Stored items:
■ ■ ■ ■ ■ ■ ■

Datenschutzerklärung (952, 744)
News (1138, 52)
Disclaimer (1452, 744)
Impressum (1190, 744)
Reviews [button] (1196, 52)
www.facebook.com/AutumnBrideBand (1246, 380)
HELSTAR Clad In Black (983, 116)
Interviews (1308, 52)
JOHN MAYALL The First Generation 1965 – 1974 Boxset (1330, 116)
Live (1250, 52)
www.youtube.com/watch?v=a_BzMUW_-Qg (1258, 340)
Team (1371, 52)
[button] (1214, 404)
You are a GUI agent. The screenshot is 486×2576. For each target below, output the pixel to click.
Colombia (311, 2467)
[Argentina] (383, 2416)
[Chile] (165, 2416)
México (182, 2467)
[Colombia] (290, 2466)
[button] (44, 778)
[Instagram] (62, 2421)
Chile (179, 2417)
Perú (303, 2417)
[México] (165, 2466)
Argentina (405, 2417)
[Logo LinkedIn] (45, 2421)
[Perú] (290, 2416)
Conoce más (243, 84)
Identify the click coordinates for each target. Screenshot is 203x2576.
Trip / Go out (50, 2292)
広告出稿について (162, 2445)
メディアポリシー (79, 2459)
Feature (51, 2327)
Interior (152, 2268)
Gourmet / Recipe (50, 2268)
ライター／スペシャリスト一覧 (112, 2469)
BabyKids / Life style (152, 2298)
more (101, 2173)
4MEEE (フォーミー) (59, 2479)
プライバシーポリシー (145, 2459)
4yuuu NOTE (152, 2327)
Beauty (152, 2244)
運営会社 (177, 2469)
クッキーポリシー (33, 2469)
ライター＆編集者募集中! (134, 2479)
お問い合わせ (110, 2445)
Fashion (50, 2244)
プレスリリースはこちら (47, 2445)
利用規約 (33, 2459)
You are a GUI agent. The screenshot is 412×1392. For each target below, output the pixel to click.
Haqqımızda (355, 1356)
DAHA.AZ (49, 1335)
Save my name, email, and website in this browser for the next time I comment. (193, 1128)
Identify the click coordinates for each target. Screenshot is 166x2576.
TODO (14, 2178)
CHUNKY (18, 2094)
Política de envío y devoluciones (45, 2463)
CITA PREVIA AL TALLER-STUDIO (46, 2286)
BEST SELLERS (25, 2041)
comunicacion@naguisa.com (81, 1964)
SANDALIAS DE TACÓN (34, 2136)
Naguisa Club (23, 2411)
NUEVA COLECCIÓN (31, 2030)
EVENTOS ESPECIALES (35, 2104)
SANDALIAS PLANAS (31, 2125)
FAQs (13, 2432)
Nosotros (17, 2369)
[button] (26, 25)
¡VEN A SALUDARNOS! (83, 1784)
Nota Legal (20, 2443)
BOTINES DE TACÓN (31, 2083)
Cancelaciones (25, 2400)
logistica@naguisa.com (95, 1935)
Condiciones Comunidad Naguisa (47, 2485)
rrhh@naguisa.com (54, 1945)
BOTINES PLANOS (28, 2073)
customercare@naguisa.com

■ ■ ■ ■ ■ ■ ■

▸ What the task requires: Each entry needs to be given again exactly as it stands.

▸ Completed exercise:
Datenschutzerklärung (952, 744)
News (1138, 52)
Disclaimer (1452, 744)
Impressum (1190, 744)
Reviews [button] (1196, 52)
www.facebook.com/AutumnBrideBand (1246, 380)
HELSTAR Clad In Black (983, 116)
Interviews (1308, 52)
JOHN MAYALL The First Generation 1965 – 1974 Boxset (1330, 116)
Live (1250, 52)
www.youtube.com/watch?v=a_BzMUW_-Qg (1258, 340)
Team (1371, 52)
[button] (1214, 404)
You are a GUI agent. The screenshot is 486×2576. For each target below, output the pixel to click.
Colombia (311, 2467)
[Argentina] (383, 2416)
[Chile] (165, 2416)
México (182, 2467)
[Colombia] (290, 2466)
[button] (44, 778)
[Instagram] (62, 2421)
Chile (179, 2417)
Perú (303, 2417)
[México] (165, 2466)
Argentina (405, 2417)
[Logo LinkedIn] (45, 2421)
[Perú] (290, 2416)
Conoce más (243, 84)
Identify the click coordinates for each target. Screenshot is 203x2576.
Trip / Go out (50, 2292)
広告出稿について (162, 2445)
メディアポリシー (79, 2459)
Feature (51, 2327)
Interior (152, 2268)
Gourmet / Recipe (50, 2268)
ライター／スペシャリスト一覧 (112, 2469)
BabyKids / Life style (152, 2298)
more (101, 2173)
4MEEE (フォーミー) (59, 2479)
プライバシーポリシー (145, 2459)
4yuuu NOTE (152, 2327)
Beauty (152, 2244)
運営会社 (177, 2469)
クッキーポリシー (33, 2469)
ライター＆編集者募集中! (134, 2479)
お問い合わせ (110, 2445)
Fashion (50, 2244)
プレスリリースはこちら (47, 2445)
利用規約 (33, 2459)
You are a GUI agent. The screenshot is 412×1392. For each target below, output the pixel to click.
Haqqımızda (355, 1356)
DAHA.AZ (49, 1335)
Save my name, email, and website in this browser for the next time I comment. (193, 1128)
Identify the click coordinates for each target. Screenshot is 166x2576.
TODO (14, 2178)
CHUNKY (18, 2094)
Política de envío y devoluciones (45, 2463)
CITA PREVIA AL TALLER-STUDIO (46, 2286)
BEST SELLERS (25, 2041)
comunicacion@naguisa.com (81, 1964)
SANDALIAS DE TACÓN (34, 2136)
Naguisa Club (23, 2411)
NUEVA COLECCIÓN (31, 2030)
EVENTOS ESPECIALES (35, 2104)
SANDALIAS PLANAS (31, 2125)
FAQs (13, 2432)
Nosotros (17, 2369)
[button] (26, 25)
¡VEN A SALUDARNOS! (83, 1784)
Nota Legal (20, 2443)
BOTINES DE TACÓN (31, 2083)
Cancelaciones (25, 2400)
logistica@naguisa.com (95, 1935)
Condiciones Comunidad Naguisa (47, 2485)
rrhh@naguisa.com (54, 1945)
BOTINES PLANOS (28, 2073)
customercare@naguisa.com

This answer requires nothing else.